Kur’an’ın ve Hz. Peygamber’in öğretileri, iletişim aktörlerinden özellikle kaynağın tutum ve söylem biçiminin altını çizer. Eğitim seviyesi ya da birikimi ne olursa olsun, alıcının iletilen mesajı anlaması gerektiğini vurgular. Yine bu çerçevede, Hz. Muhammed sallallahu aleyhi ve sellemin konuşma üslubundaki belirgin özelliklere bakmak gerekir. O, sözü daha iyi anlaşılsın diye üç defa tekrarlardı. Konuşurken tane tane konuşur, tonlamasıyla ve akıcılığıyla hayran bırakırdı. Muhatabının konuyu anlaması için gerektiğinde tekrar ederdi. Anlayıp anlamadığını teyit etmek için bazen de soru sorardı. Uzun uzun konuşarak insanları sıkmazdı. Veciz ve öz olmaya gayret gösterirdi. Ses tonunun dozunu dikkatli bir şekilde ayarlar, muhatabının durumuna göre sesinin seviyesini belirlerdi.
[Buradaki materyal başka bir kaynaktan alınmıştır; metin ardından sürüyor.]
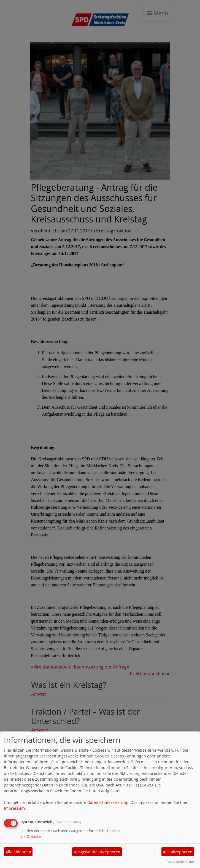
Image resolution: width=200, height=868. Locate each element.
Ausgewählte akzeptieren (97, 852)
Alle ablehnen (18, 852)
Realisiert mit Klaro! (180, 862)
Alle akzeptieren (177, 852)
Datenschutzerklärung (108, 802)
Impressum (14, 808)
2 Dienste (31, 836)
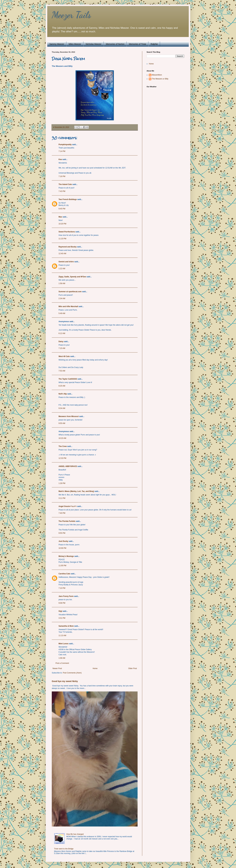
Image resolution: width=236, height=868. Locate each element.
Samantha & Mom (66, 626)
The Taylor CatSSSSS (68, 379)
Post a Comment (62, 663)
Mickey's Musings (66, 556)
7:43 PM (62, 191)
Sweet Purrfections (67, 232)
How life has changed (75, 834)
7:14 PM (62, 151)
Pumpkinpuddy (65, 145)
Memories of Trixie (137, 44)
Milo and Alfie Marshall (68, 306)
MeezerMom (157, 75)
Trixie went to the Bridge (64, 849)
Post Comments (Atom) (72, 673)
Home (95, 669)
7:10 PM (62, 588)
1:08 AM (62, 658)
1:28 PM (62, 483)
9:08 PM (62, 603)
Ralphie (154, 44)
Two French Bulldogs (68, 199)
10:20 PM (62, 224)
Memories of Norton (115, 44)
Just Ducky (63, 541)
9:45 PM (62, 209)
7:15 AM (62, 348)
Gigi (60, 611)
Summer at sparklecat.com (70, 291)
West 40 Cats (64, 356)
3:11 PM (62, 498)
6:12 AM (62, 333)
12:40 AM (62, 253)
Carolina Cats (64, 574)
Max (60, 217)
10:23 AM (62, 438)
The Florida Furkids (67, 521)
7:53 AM (62, 371)
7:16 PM (62, 176)
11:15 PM (62, 239)
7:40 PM (62, 513)
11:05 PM (62, 565)
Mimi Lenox (63, 644)
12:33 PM (62, 458)
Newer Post (57, 669)
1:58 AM (62, 283)
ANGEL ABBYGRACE (68, 466)
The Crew (63, 446)
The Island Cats (65, 184)
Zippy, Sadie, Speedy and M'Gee (72, 277)
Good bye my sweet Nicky (65, 681)
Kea (60, 159)
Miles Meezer (75, 44)
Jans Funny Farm (66, 596)
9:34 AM (62, 408)
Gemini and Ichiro (66, 261)
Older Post (132, 669)
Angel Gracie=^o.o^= (67, 506)
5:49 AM (62, 313)
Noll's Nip (63, 394)
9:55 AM (62, 423)
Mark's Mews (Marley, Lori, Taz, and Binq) (76, 491)
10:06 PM (62, 548)
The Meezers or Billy (160, 79)
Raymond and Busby (67, 247)
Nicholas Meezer (93, 44)
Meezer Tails (71, 15)
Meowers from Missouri (68, 416)
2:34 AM (62, 299)
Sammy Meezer (57, 44)
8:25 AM (62, 386)
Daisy (61, 341)
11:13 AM (62, 636)
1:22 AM (62, 269)
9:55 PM (62, 533)
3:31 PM (62, 618)
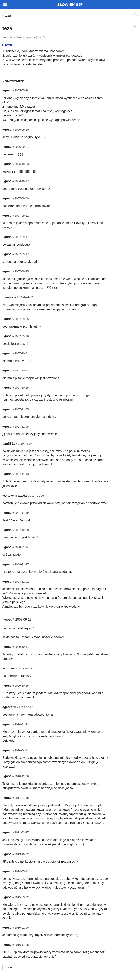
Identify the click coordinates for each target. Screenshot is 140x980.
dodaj (9, 967)
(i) (36, 37)
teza (7, 45)
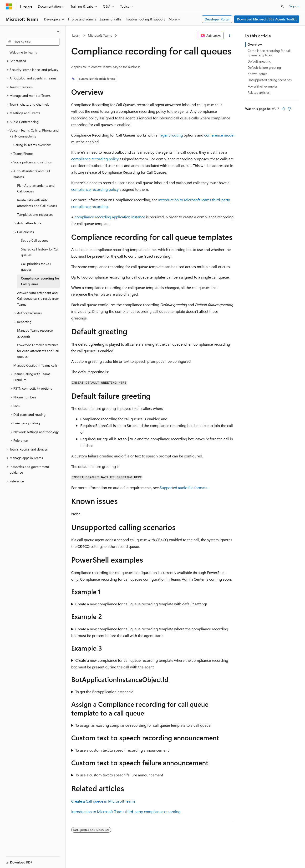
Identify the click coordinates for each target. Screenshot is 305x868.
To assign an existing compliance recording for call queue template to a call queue (143, 725)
Fakat bütün bunları yaparken, sözüne yalan katmazdı. Hileye başvurmaz, muhatabını incitmez ve küçümsemezdi. Allah’ın elçisinin aktarılan bu söz-söyleme biçimi, bize, karşımızdakiyle iletişim kurarken muhatabın anlama kabiliyetini sadece zihin ve idrak kapatır, ama bu anlama kabiliyetini kastetiyle ölçmememizi söyler. Aksine iletişim kurulan kişinin sosyal çevresini, psikolojik yapısını, konuşulan konuyla ilgili muhtemel duygularını, düşüncelerini, anlam dünyasını ve kültürel dinamiklerini de hesaba katmamız gerektiğini belirtir. Ayrıca iletişim esnasında yanlış anlamaya neden olabilecek, sözcük, mimik ve beden dilinden uzak durulması gerektiği, Hz. Peygamberin halifelerinden, Hz. Ömer’in, kim kendini töhmet altında kalacak bir konuma sokarsa, kendisine suizanda bulunanları kınamaya hakkı yoktur cümlesinden anlaşılabilmektedir. Hz. Ali de, nükteli ve hikmetli söz ve davranışlarla ruhlarınızı dinlendirin, zira bedenlerin yorulduğu gibi ruhlar da yorulur diyerek, sözün sıcak ve anlamlı olması gerektiğine vurgu yapar. Bireyler arası iletişimde en sık karşılaşılan sorunlardan birinin, kesin bilgiye dayanmayan yargının olduğu gerçeğidir.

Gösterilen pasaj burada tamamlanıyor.